Anders la Cour said Saxo needed a centre that could offer a strong base within the EU, with access to a qualified talent pool and a government and regulator that are open to innovation.
(Photo : Laurent Antonelli / Blitz)
Saxo Payments Banking Circle CEO, Anders la Cour explains why it chose Luxembourg as its new home, beating the Netherlands and Ireland for the job. Although not strictly speaking a regulatory function, the CSSF played an important role.
Saxo Payments Banking Circle set up in Luxembourg to take advantage of growing its Fin Tech and innovative environment. Prior to choosing the grand duchy as its location of choice, it carried out an extensive analysis of other European financial centres to see which would meet its demanding criteria. Luxembourg won hands down.
Speaking at the Deloitte Horizon conference on 3 May the company's CEO and founder, Anders la Cour, explained in what ways Luxembourg matched the company’s standards and suggested a few areas for potential improvement.

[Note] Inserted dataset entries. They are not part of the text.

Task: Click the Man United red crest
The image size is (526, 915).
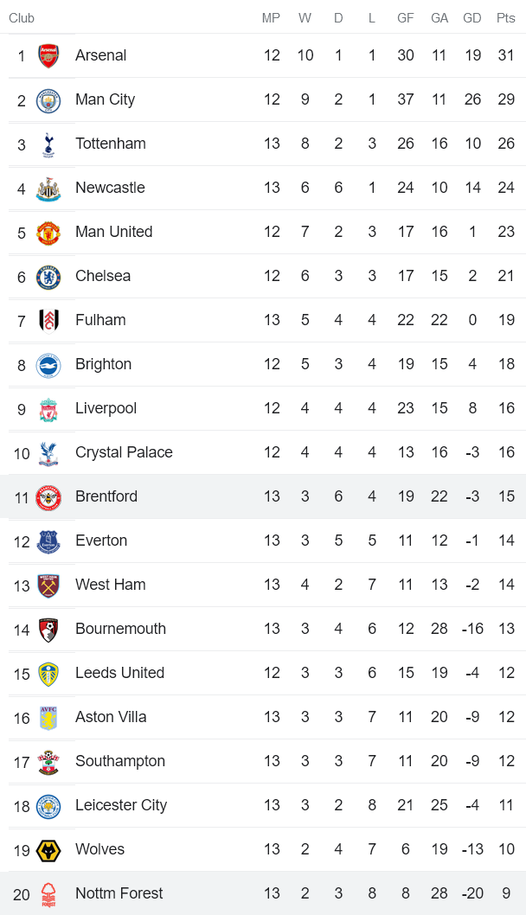Action: (48, 233)
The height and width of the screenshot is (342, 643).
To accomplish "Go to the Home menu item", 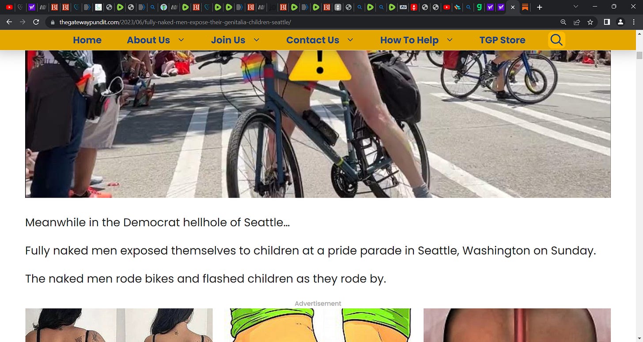I will [x=87, y=40].
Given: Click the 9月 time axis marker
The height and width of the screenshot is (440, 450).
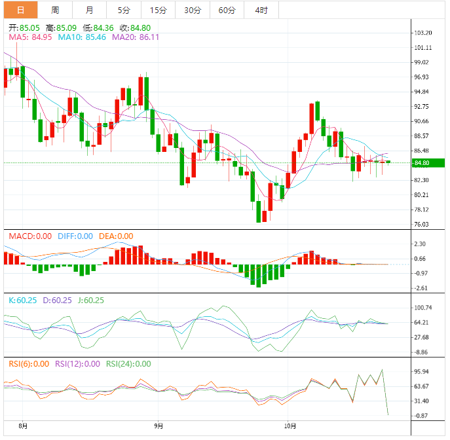Looking at the screenshot, I should pos(159,426).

Saxo had been set up in London but, like many other companies, decided to look for a European base following the Brexit vote. It established a list of demanding criteria that it would need in a European financial centre and set out to investigate the Netherlands, Ireland and Luxembourg.

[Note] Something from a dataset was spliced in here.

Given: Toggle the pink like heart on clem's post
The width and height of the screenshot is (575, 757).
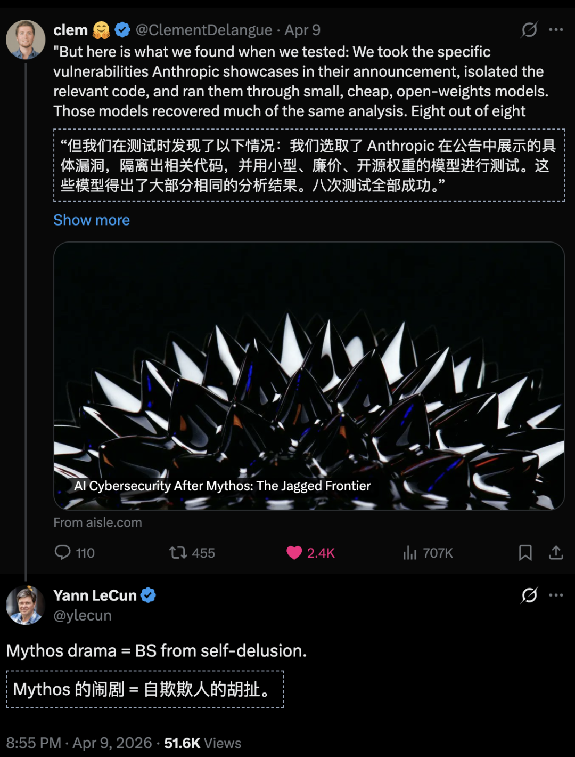Looking at the screenshot, I should pyautogui.click(x=294, y=553).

“We needed a centre that could offer us a strong base within the European Union with access to a qualified talent pool,” la Cour explained. “Ideally it should be a region that is attractive to investors with a quality infrastructure that could support our global business.” Above all, he said, “It should have a government and regulator that are open to innovation.”
Although the Netherlands and Ireland were strong contenders, it was Luxembourg that ticked all the boxes, especially with regards to the regulator (CSSF). It is not really one of the CSSF’s key functions to promote the Luxembourg financial centre, but it is very often cited as one of the principal reasons financial companies chose Luxembourg--and not due to its lack of diligence.

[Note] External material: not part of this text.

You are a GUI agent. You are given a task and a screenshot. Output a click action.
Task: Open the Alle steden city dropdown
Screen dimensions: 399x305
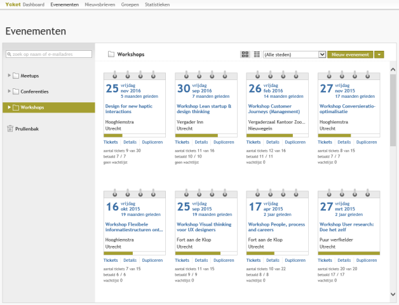click(x=294, y=55)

“The regulator took the time to really understand our business model. Thanks to its experience with financial services and technology this did not take long.”
It has been said that the CSSF provides both stability and good governance thanks to its thorough understanding of the entities under its supervision, and this is very attractive to new companies as, among other things, it means a shorter decision-making process.
As for areas of improvement, la Cour suggested that Luxembourg should look to diversify. “Luxembourg is highly specialised,” he said. He also encouraged further investment into the university to develop a home-grown talent pool and continued support for innovative start-ups and the incubators that help them get off the ground.